__Listed entries__
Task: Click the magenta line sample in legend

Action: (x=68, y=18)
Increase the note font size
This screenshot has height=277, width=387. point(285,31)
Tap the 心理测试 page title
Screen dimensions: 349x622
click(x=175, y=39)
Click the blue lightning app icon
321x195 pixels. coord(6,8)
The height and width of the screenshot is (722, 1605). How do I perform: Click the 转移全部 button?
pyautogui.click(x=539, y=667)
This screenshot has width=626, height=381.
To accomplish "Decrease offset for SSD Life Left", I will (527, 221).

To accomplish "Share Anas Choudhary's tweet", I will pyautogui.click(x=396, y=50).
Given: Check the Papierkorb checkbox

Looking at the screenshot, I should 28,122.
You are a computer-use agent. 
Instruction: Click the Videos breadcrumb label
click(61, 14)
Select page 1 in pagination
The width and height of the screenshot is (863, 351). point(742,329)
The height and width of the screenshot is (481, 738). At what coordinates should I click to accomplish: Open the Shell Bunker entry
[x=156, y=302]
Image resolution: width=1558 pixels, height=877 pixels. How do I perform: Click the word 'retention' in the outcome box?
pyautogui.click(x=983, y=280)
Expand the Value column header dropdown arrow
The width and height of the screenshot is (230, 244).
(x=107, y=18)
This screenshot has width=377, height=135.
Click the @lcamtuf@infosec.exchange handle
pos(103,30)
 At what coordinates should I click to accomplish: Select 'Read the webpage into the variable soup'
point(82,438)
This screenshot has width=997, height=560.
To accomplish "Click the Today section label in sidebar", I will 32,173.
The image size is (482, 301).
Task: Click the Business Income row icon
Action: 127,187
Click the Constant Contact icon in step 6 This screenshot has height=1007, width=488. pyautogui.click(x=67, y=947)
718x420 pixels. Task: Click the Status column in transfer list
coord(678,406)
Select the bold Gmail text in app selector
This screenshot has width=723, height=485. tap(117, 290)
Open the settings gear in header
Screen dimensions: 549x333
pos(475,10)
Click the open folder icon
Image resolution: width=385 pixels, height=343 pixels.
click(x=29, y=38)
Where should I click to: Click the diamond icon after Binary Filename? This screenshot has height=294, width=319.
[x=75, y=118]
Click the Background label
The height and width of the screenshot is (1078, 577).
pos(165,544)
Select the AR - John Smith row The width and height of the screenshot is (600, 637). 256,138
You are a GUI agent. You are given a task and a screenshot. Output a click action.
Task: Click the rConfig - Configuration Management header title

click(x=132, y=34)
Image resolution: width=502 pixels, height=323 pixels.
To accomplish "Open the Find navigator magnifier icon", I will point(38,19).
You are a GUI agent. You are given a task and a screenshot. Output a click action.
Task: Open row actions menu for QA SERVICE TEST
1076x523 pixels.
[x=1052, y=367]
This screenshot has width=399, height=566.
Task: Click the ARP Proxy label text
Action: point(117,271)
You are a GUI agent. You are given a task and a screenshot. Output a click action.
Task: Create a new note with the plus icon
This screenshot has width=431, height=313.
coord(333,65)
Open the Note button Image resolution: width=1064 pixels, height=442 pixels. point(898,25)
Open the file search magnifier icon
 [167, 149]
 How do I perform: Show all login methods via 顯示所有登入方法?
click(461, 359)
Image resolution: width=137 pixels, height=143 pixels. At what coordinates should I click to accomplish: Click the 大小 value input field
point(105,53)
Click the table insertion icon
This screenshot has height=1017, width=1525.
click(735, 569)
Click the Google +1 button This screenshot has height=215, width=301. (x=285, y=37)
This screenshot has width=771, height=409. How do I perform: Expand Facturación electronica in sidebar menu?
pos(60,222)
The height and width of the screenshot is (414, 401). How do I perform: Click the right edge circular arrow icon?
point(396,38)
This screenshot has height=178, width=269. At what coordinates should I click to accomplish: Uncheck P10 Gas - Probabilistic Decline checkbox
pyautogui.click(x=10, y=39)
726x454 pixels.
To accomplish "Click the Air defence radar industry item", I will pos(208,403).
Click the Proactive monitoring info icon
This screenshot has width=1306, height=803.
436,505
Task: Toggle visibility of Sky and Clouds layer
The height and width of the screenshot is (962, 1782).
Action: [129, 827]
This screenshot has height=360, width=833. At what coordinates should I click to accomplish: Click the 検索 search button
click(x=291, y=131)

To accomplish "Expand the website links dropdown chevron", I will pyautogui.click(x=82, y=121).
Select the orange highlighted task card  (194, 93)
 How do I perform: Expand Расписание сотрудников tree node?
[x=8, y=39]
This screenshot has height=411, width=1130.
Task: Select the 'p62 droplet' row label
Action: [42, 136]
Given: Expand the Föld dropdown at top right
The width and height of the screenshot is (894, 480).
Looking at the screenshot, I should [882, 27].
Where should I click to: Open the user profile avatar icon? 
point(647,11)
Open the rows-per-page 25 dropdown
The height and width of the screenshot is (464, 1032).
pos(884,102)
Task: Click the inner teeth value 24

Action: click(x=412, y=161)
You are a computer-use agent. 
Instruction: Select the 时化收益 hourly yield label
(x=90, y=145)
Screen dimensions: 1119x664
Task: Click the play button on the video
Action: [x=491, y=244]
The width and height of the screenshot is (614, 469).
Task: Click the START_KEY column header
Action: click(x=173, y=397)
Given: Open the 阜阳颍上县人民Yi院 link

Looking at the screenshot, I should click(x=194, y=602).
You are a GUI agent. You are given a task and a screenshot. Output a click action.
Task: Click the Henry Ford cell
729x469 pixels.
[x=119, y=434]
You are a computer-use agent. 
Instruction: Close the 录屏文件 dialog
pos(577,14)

__Task statement__
Each line above needs to be output again, exactly as shown.

__Result of the exercise__
Task: Click the magenta line sample in legend

Action: (x=68, y=18)
Increase the note font size
This screenshot has height=277, width=387. point(285,31)
Tap the 心理测试 page title
Screen dimensions: 349x622
click(x=175, y=39)
Click the blue lightning app icon
321x195 pixels. coord(6,8)
The height and width of the screenshot is (722, 1605). How do I perform: Click the 转移全部 button?
pyautogui.click(x=539, y=667)
This screenshot has width=626, height=381.
To accomplish "Decrease offset for SSD Life Left", I will (527, 221).

To accomplish "Share Anas Choudhary's tweet", I will pyautogui.click(x=396, y=50).
Given: Check the Papierkorb checkbox

Looking at the screenshot, I should 28,122.
You are a computer-use agent. 
Instruction: Click the Videos breadcrumb label
click(61, 14)
Select page 1 in pagination
The width and height of the screenshot is (863, 351). point(742,329)
The height and width of the screenshot is (481, 738). At what coordinates should I click to accomplish: Open the Shell Bunker entry
[x=156, y=302]
Image resolution: width=1558 pixels, height=877 pixels. How do I perform: Click the word 'retention' in the outcome box?
pyautogui.click(x=983, y=280)
Expand the Value column header dropdown arrow
The width and height of the screenshot is (230, 244).
(x=107, y=18)
This screenshot has width=377, height=135.
Click the @lcamtuf@infosec.exchange handle
pos(103,30)
 At what coordinates should I click to accomplish: Select 'Read the webpage into the variable soup'
point(82,438)
This screenshot has width=997, height=560.
To accomplish "Click the Today section label in sidebar", I will 32,173.
The image size is (482, 301).
Task: Click the Business Income row icon
Action: 127,187
Click the Constant Contact icon in step 6 This screenshot has height=1007, width=488. pyautogui.click(x=67, y=947)
718x420 pixels. Task: Click the Status column in transfer list
coord(678,406)
Select the bold Gmail text in app selector
This screenshot has width=723, height=485. tap(117, 290)
Open the settings gear in header
Screen dimensions: 549x333
pos(475,10)
Click the open folder icon
Image resolution: width=385 pixels, height=343 pixels.
click(x=29, y=38)
Where should I click to: Click the diamond icon after Binary Filename? This screenshot has height=294, width=319.
[x=75, y=118]
Click the Background label
The height and width of the screenshot is (1078, 577).
pos(165,544)
Select the AR - John Smith row The width and height of the screenshot is (600, 637). 256,138
You are a GUI agent. You are given a task and a screenshot. Output a click action.
Task: Click the rConfig - Configuration Management header title

click(x=132, y=34)
Image resolution: width=502 pixels, height=323 pixels.
To accomplish "Open the Find navigator magnifier icon", I will point(38,19).
You are a GUI agent. You are given a task and a screenshot. Output a click action.
Task: Open row actions menu for QA SERVICE TEST
1076x523 pixels.
[x=1052, y=367]
This screenshot has width=399, height=566.
Task: Click the ARP Proxy label text
Action: point(117,271)
You are a GUI agent. You are given a task and a screenshot. Output a click action.
Task: Create a new note with the plus icon
This screenshot has width=431, height=313.
coord(333,65)
Open the Note button Image resolution: width=1064 pixels, height=442 pixels. point(898,25)
Open the file search magnifier icon
 [167, 149]
 How do I perform: Show all login methods via 顯示所有登入方法?
click(461, 359)
Image resolution: width=137 pixels, height=143 pixels. At what coordinates should I click to accomplish: Click the 大小 value input field
point(105,53)
Click the table insertion icon
This screenshot has height=1017, width=1525.
click(735, 569)
Click the Google +1 button This screenshot has height=215, width=301. (x=285, y=37)
This screenshot has width=771, height=409. How do I perform: Expand Facturación electronica in sidebar menu?
pos(60,222)
The height and width of the screenshot is (414, 401). How do I perform: Click the right edge circular arrow icon?
point(396,38)
This screenshot has height=178, width=269. At what coordinates should I click to accomplish: Uncheck P10 Gas - Probabilistic Decline checkbox
pyautogui.click(x=10, y=39)
726x454 pixels.
To accomplish "Click the Air defence radar industry item", I will pos(208,403).
Click the Proactive monitoring info icon
This screenshot has width=1306, height=803.
436,505
Task: Toggle visibility of Sky and Clouds layer
The height and width of the screenshot is (962, 1782).
Action: [129, 827]
This screenshot has height=360, width=833. At what coordinates should I click to accomplish: Click the 検索 search button
click(x=291, y=131)

To accomplish "Expand the website links dropdown chevron", I will pyautogui.click(x=82, y=121).
Select the orange highlighted task card  (194, 93)
 How do I perform: Expand Расписание сотрудников tree node?
[x=8, y=39]
This screenshot has height=411, width=1130.
Task: Select the 'p62 droplet' row label
Action: [42, 136]
Given: Expand the Föld dropdown at top right
The width and height of the screenshot is (894, 480).
Looking at the screenshot, I should [882, 27].
Where should I click to: Open the user profile avatar icon? 
point(647,11)
Open the rows-per-page 25 dropdown
The height and width of the screenshot is (464, 1032).
pos(884,102)
Task: Click the inner teeth value 24

Action: click(x=412, y=161)
You are a computer-use agent. 
Instruction: Select the 时化收益 hourly yield label
(x=90, y=145)
Screen dimensions: 1119x664
Task: Click the play button on the video
Action: [x=491, y=244]
The width and height of the screenshot is (614, 469).
Task: Click the START_KEY column header
Action: click(x=173, y=397)
Given: Open the 阜阳颍上县人民Yi院 link

Looking at the screenshot, I should click(x=194, y=602).
You are a GUI agent. You are given a task and a screenshot. Output a click action.
Task: Click the Henry Ford cell
729x469 pixels.
[x=119, y=434]
You are a computer-use agent. 
Instruction: Close the 录屏文件 dialog
pos(577,14)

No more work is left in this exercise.